Elimin zor geçtiği aralıktan elimi uzatarak sembole dokundum. Düğmeye benzer bir şeye bastığımda önümdeki raf hareketlerndi. Elimi çekerek birkaç adım geriledim. Şaşkınlıktan aralanan dudaklarım ve sonuna kadar açılmış gözlerimle rafın sağa doğru ilerlemesini izliyordum.
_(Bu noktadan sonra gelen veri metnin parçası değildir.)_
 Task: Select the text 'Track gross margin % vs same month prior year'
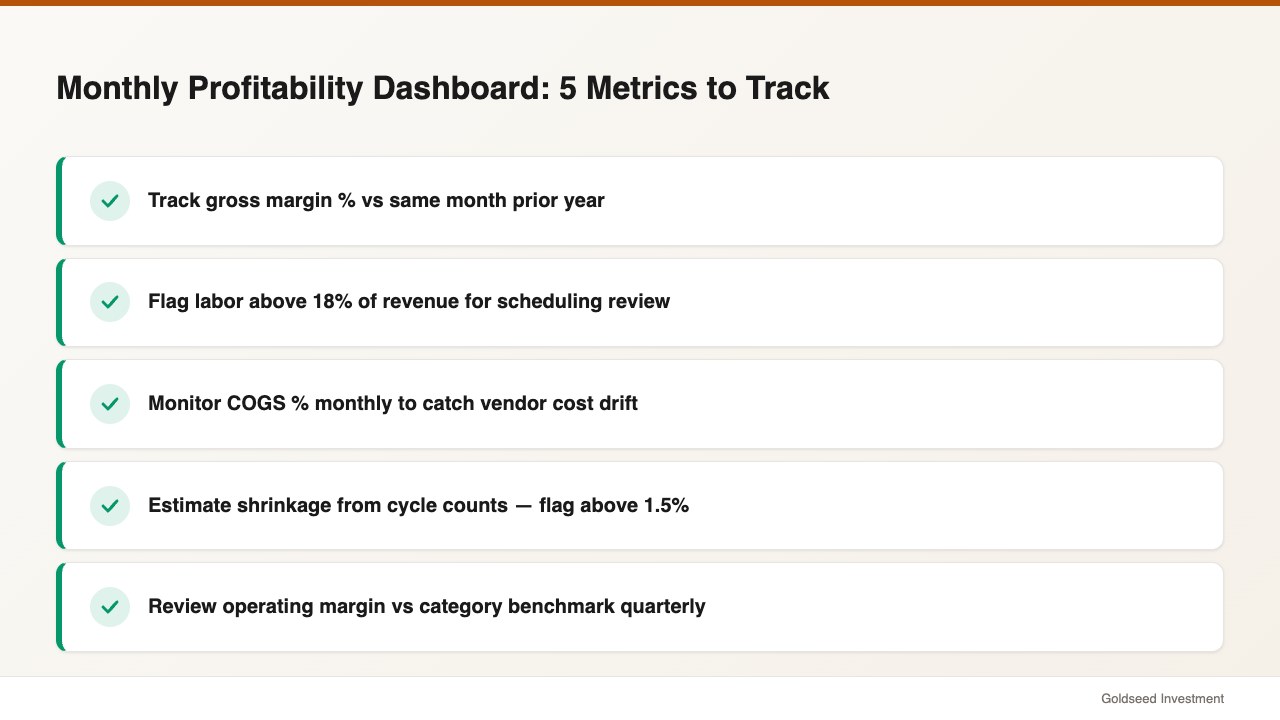(376, 200)
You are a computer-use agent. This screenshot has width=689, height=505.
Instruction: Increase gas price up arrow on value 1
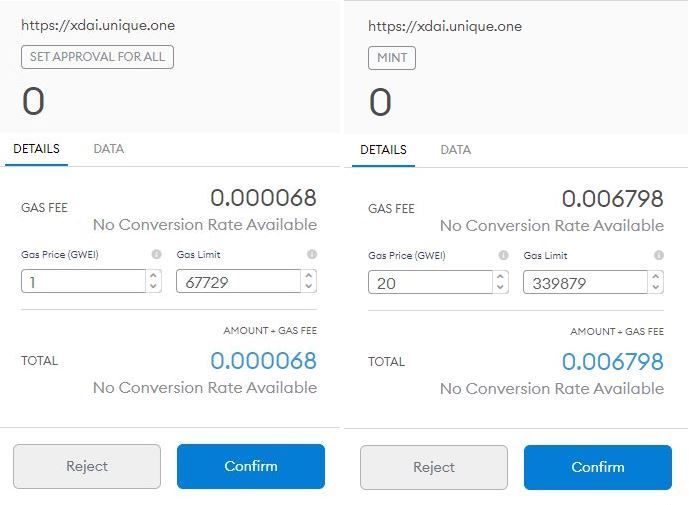pos(153,276)
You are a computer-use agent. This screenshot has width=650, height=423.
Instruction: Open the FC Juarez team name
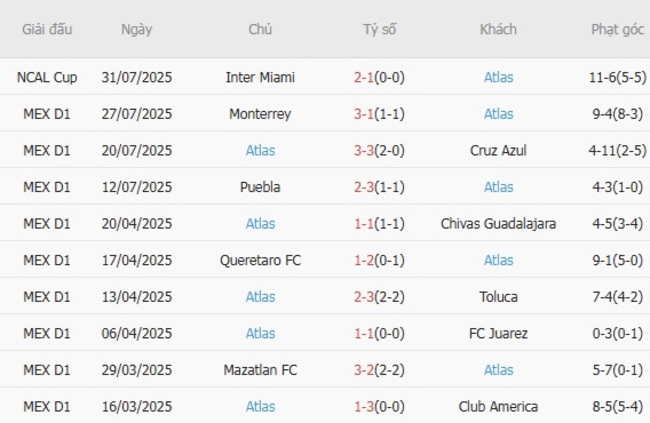(x=498, y=333)

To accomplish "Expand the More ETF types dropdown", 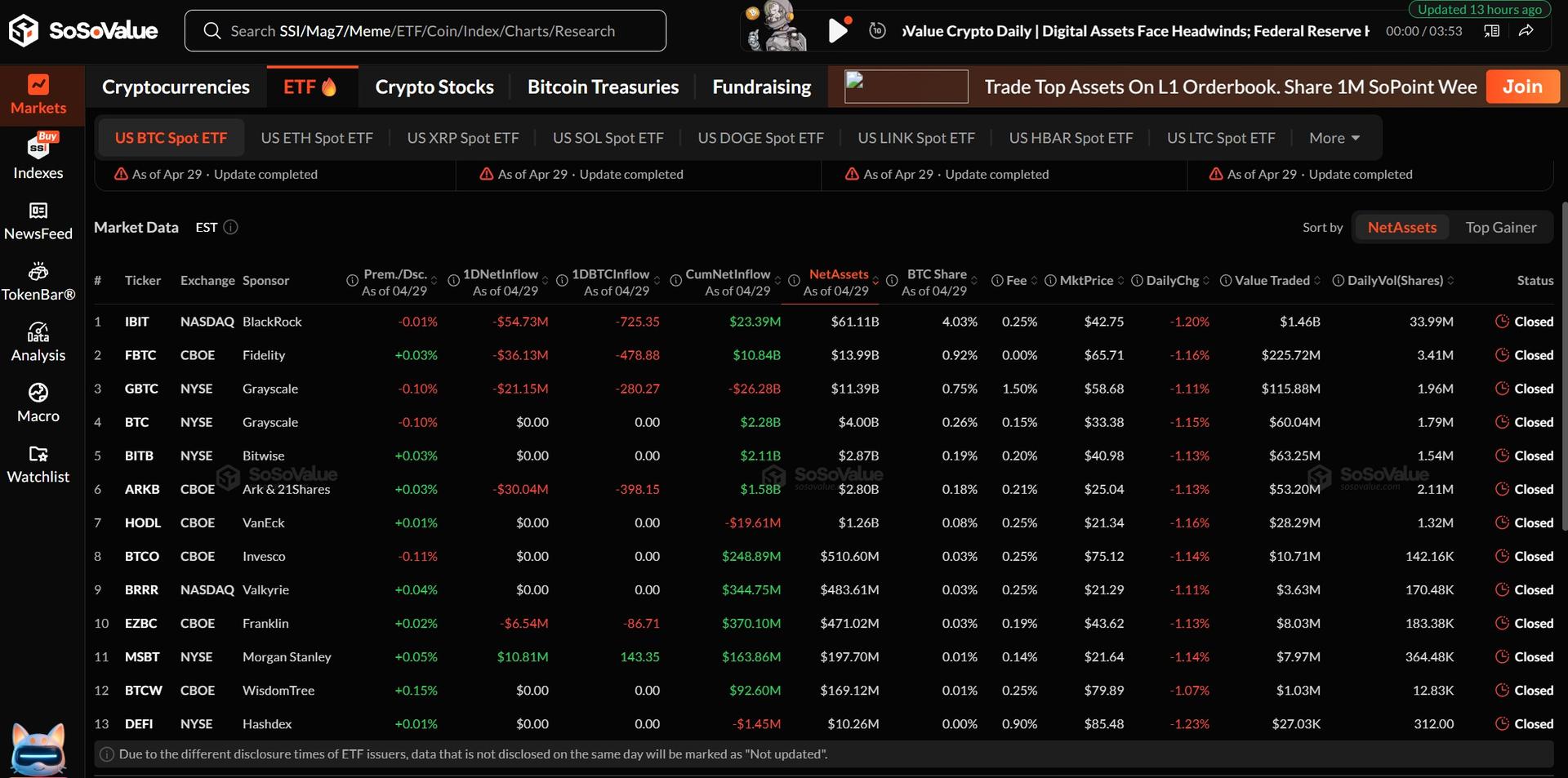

Karşımda küçük bir giriş oluşmuştu.
İçimdeki korku büyüyordu. Ne olduğu hakkında korkunç fikirler yankılanıyordu kafamın içinde. Tüylerim diken diken olmuş korkulu gözlerle bakıyordum. Korkumun aksine merak beni içeriye itiyordu.
Merak ve korkum arasında gidip gelirken cesaretli yanım, kitli kapılar ardından çıkarak destek oldu merakıma. Yavaş adımlarla girişe doğru ilerledim.
İçeri girdiğimde gördüğüm tek şey dolaplar ve çekmecelerdi. Gri duvarları kaplayan çekmecelere yaklaştım. Hepsinin ütünde yazılar vardı, isimler. Kendi ismimin bulunduğu çekmeceyi aramaya başladım. İsmimi gördüğümde yutkundum. Kazağımın kollarını elerime kadar çektim, sonuçta neyin ne olacağı belli olmazdı. Ayrıca böyle gizli bir yerde parmak izimi bırakamazdım. Ellerimin titremesine aldırmadan çekmeceyi açtım. İçinde bir çok dosya vardı. En öndekini alarak incelemeye koyuldum.
Gördüğüm resimlerle şoka uğradım. Benim birbirinden farklı onca resmim! Ne işi vardı burada?
Bu işin ciddiyetini kestiremiyordum artık.
Gözüm saate takıldığında yemek saatinin geldiğini gördüm. Eğer zamanında aşağı inmezsem burayı kontrole gelirlerdi.
Titreyen ellerimle dosyayı en öne koydum ve çekmeceyi kapattım. Birkaç adım gerilediğimde gördüğüm isim beni duraklatsa da, yakalanmayı göze alamazdım. Aklımın Jacob isminin yazılı olduğu çekmece kalacağını bilsemde hızlı adımlarla çıktım.
Sembolun yanında ki düğmeye bastığımda rafın eski yerine gelmesini izledim. Bu kütüphanenin neden burda olduğunu merak ediyordum. Böyle bir yerde neden kütüphane olsun ki? Ama cevabını bulmuştum bu sorunun, bu kütüphane sadece formaliteydi.
Ellerimi saçlarımın arasından geçirerek derin bir nefes aldıktan sonra yemekhaneye inmem gerektiğini hatırlayarak yavaş adımlarımı attım.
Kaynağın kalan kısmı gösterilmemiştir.